1. The utility model provides an unmanned aerial vehicle anticollision structure, includes fuselage (1), its characterized in that: four rotary paddles (2) are arranged in the machine body (1), detection heads (3) are arranged on the periphery of the machine body (1), dark bars (4) are arranged at the lower end of the machine body (1), first soft cushions (5) are arranged at the front ends of the four dark bars (4), symmetrical supports (6) are arranged at the lower end of the machine body (1), buffer cushions (7) are arranged at the lower ends of the two supports (6), connecting seats (8) are arranged at the lower ends of the machine body (1), second soft cushions (9) are arranged at the front end and the rear end of each connecting seat (8), buffer rods (10) are arranged at the lower ends of the two supports (6), and the two buffer rods (10) are fixedly connected with the buffer cushions (7);

the four dark bars (4) are internally provided with cylinders (22), the four dark bars (4) are internally provided with fourth sliding grooves (23), the four cylinders (22) are positioned in the fourth sliding grooves (23), the front ends of the four cylinders (22) are respectively provided with a fifth sliding block (24), the four fifth sliding blocks (24) are fixedly connected with the fourth sliding grooves (23), the lower ends of the four fifth sliding blocks (24) are provided with supporting plates (27), and the four supporting plates (27) are movably connected with the first soft cushion (5);

four backup pad (27) are L type with fifth slider (24), four fifth slider (24) front end all is provided with third spring (26), four third spring (26) are located between fifth slider (24) and first cushion (5), four first cushion (5) rear end all is provided with buffer block (25), four fifth spout (28) have all been seted up to first cushion (5) rear end, four fifth spout (28) and backup pad (27) swing joint.

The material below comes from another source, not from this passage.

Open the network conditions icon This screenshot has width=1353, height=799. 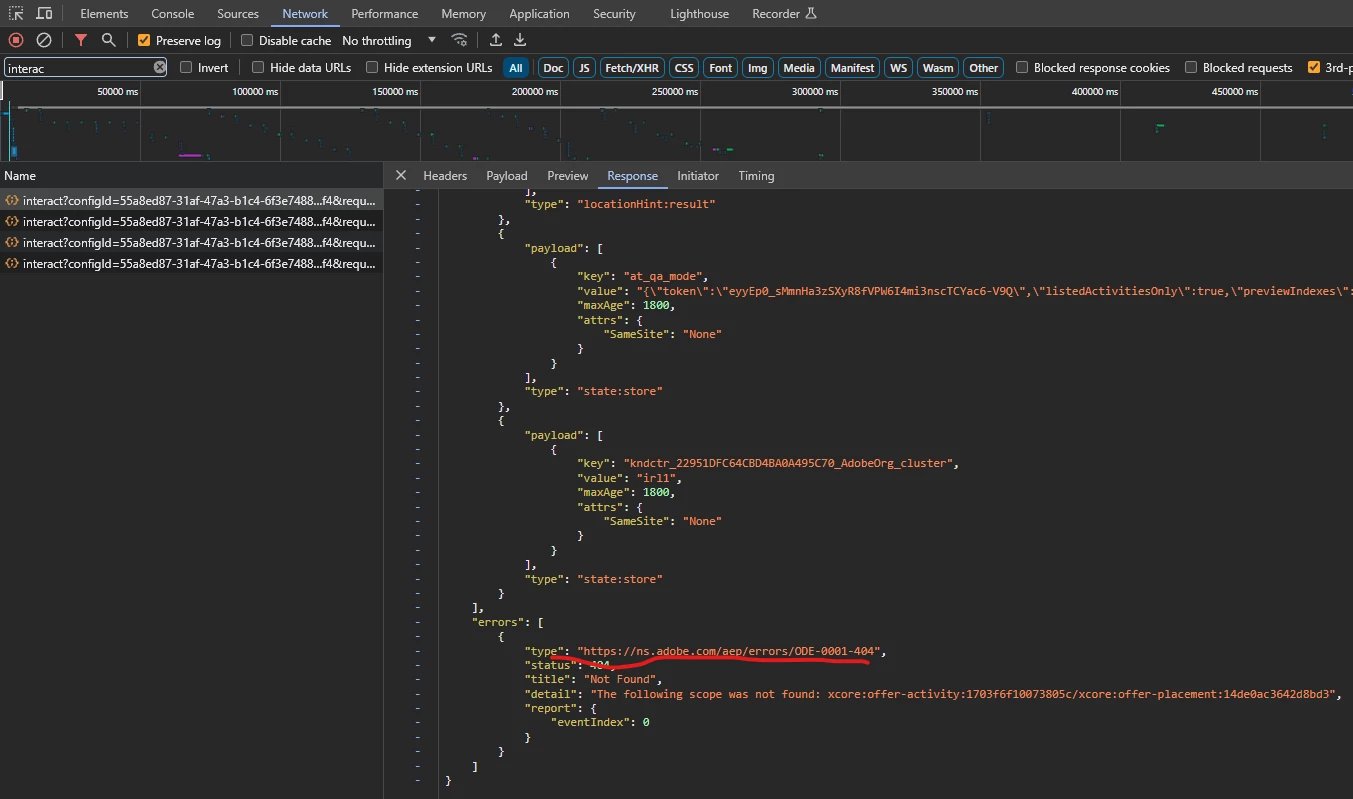point(459,40)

2. The unmanned aerial vehicle collision avoidance structure of claim 1, wherein: a first sliding groove (11) is formed in each of the two brackets (6), a first spring (12) is arranged in each of the two first sliding grooves (11), a second sliding block (13) is arranged at the lower end of each of the two first springs (12), and the two second sliding blocks (13) are fixedly connected with the buffer rod (10).

3. The unmanned aerial vehicle collision avoidance structure of claim 1, wherein: be provided with symmetrical first driving motor (14) in connecting seat (8), two first driving motor (14) one side all is provided with first lead screw (17), set up symmetrical second spout (15) in connecting seat (8), two all be provided with third slider (16) in second spout (15), two third slider (16) and first lead screw (17) threaded connection.

4. A drone collision avoidance structure as claimed in claim 3, characterised in that: and symmetrical third sliding grooves (18) are formed in the two third sliding blocks (16), second springs (19) are arranged in the two third sliding grooves (18), fourth sliding blocks (20) are arranged at the front ends of the two second springs (19), connecting rods (21) are arranged at the front ends of the two fourth sliding blocks (20) through the third sliding grooves (18), and the two connecting rods (21) are fixedly connected with the first soft cushion (5).

5. The unmanned aerial vehicle collision avoidance structure of claim 1, wherein: a remote control (29) and a total control (30) are arranged in the machine body (1).